Furthermore, there is a significant difference among the first drafting of the Dublin Regulation and the one which is currently being used. This difference relies on the identity of the beneficiaries of this “system”. In 1990 indeed, the adoption of the Convention was aimed to regulate the migration from Eastern Europe. The number of migrants at that time, even if huge, was not at all equal to the number of people coming in Europe today.
Highlighting the difference among beneficiaries is fundamental in order to better understand why, in the first drafting, was included a principle which nowadays we consider unfair: the Country of first arrival principle.
This principle states that the Country in which the migrant firstly lands is the only one in charge of the examination of his/her asylum request, bearing all its costs and – consequently – even the reception costs. This also means that if a migrant illegally crosses the border of that Country in order to reach another State, if found, he/she has to be sent back to the Country of first arrival.
Without going into depth of what the migration crisis of the Eastern Europe had been, it is important to remember that often entire families of many of the inhabitants of the Soviet Countries lived immediately after the border with their Home State. This means that there was not such a problem like the “equity in the redistribution of quotas” as today.
Modifications to the system
Stating from 1999 a first modification of the so-called “Dublin system” – i.e. the one disciplined by the Dublin Regulation – occurred.
With the entry into force of the Amsterdam Treaty indeed, the jurisdiction over the right of asylum had been modified (until that moment the Member States were the ones exclusively in charge of it). This discipline had been ratified in 2003 with the approval of the document better known as Dublin II Regulation. The main modification to the previous system was that jurisdiction over the right of asylum was now to be given to the European Union.
It is safe to say that, practically speaking, this modification did not have any effect since it was not (and it still is not) a matter of exclusive jurisdiction.
The Country of first arrival indeed was not modified, even if it started producing negative effects.
In the 2013 then, the Regulation had been modified again and the Dublin III Regulation was approved. This new text introduces some palliative measures aimed to improve some procedures of the reception system.
The terms to reunite with families had been broaden, the possibility of raise a claim against a transfer order had been enlarged and more defenses for under-ages people had been introduced.

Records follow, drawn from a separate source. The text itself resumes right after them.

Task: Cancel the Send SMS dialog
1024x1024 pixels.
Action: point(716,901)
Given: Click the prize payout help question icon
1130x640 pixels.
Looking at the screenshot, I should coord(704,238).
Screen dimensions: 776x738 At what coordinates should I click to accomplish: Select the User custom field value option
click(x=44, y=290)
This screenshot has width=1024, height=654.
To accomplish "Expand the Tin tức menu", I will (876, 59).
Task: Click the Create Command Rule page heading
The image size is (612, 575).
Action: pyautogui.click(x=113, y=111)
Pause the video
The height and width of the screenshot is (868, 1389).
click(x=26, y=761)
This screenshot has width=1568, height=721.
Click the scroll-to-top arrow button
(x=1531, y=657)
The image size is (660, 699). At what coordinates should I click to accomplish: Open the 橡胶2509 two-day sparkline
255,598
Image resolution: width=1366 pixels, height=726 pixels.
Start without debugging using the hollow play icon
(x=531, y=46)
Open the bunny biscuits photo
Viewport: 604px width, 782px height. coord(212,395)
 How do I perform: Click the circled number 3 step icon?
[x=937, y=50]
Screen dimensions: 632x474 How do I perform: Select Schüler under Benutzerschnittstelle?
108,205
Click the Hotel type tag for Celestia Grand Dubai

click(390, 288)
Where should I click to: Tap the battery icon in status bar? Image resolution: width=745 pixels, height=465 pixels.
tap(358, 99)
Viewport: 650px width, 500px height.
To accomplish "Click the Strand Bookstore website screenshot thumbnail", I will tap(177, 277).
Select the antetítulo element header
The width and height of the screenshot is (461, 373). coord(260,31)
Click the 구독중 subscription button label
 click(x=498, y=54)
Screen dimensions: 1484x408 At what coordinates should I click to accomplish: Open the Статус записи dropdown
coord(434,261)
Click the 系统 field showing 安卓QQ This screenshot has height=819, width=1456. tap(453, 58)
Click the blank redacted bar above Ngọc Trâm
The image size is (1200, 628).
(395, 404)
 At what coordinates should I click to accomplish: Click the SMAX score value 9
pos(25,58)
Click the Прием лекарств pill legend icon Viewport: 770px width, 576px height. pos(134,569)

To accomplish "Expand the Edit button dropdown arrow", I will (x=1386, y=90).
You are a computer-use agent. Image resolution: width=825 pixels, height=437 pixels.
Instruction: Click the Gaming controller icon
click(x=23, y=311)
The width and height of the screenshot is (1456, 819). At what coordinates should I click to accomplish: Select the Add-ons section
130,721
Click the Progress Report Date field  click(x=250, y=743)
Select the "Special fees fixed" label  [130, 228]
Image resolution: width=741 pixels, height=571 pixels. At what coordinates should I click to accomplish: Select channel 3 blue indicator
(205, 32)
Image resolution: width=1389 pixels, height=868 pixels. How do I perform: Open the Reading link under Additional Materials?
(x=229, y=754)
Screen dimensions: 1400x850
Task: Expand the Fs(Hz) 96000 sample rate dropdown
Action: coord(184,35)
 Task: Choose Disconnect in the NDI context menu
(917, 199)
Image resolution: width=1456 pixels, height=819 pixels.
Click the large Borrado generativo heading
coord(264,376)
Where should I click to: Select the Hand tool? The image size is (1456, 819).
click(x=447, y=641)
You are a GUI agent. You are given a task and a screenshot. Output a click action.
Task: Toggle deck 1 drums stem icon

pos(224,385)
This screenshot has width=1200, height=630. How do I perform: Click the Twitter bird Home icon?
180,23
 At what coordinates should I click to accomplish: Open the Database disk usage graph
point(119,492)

Lastly, the Eurodac database (European Dactyloscopy) had been instituted. This is a storage that contains the fingerprints of either the asylum seekers or of the people who had been stopped while they were trying to illegally cross the external border of the European Union. This database is important because, comparing this data, it is possible to understand whether the asylum seeker has already submitted his/her request in another State – contributing to fight against asylum shopping.
Please, take into consideration that it has not till the 2015 that a real changing on the matter has intervened. In that period indeed, a real and harsh refugees’ crisis had happened and this has brought the Germany on one hand, to suspend the Dublin mechanism and the Countries of the Visegrad Geroup (Poland, Czech Republic, Slovakia and Hungary) on the other, to close their borders as what it seems to be a definitive measure.
It was now clearer than ever that a real and profound reform of the European right to asylum was strongly needed.
The new proposal of reform
After months of proposals, amendments, debates, more or less harsh diplomatic confrontations, in November 2017 the European Parliament has approved a quite broad proposal of reform which, for reasons we are going to analyze, had never been approved anyway.
This proposal established a complete overcoming of the Dublin’s criteria and finally it would have substituted the Country of first arrival principle with an automatic and permanent mechanism of asylum seekers’ relocation through a quotas system.
All the European Member States were supposed to engage in this new mechanism, so that it would have been possible to relieve the Countries of first arrival (Italy, Greece and, even if in a slight portion, Spain) of the burden of assisting all these people, on the basis of a principle of solidarity which is among the fundamental cornerstones of the European Union.
Moreover, another criteria should have been introduce: taking into consideration the nature of the asylum seeker’s relationships with the State to which he/she would have preferred to submit his/her application – i.e. if his/her family members live there. This would have provided much more stability and security to the migrant and it would have better supported his/her integration within the social context of the Country.
Given the several harsh criticisms to the new discipline – which had been expressed even before its effective adoption – a compromise had been proposed: the migrants’ distribution system would have been on a voluntary basis, giving to the unwilling Countries the possibility to pay a certain amount of money for each migrant in lieu of his/her reception (it would have been roughly around 30 thousands euros for each refugee). This system was meant to act as a deterrent to the adoption of xenophobic policies and, in general, of absolute closure which were and still are spreading within the European Countries.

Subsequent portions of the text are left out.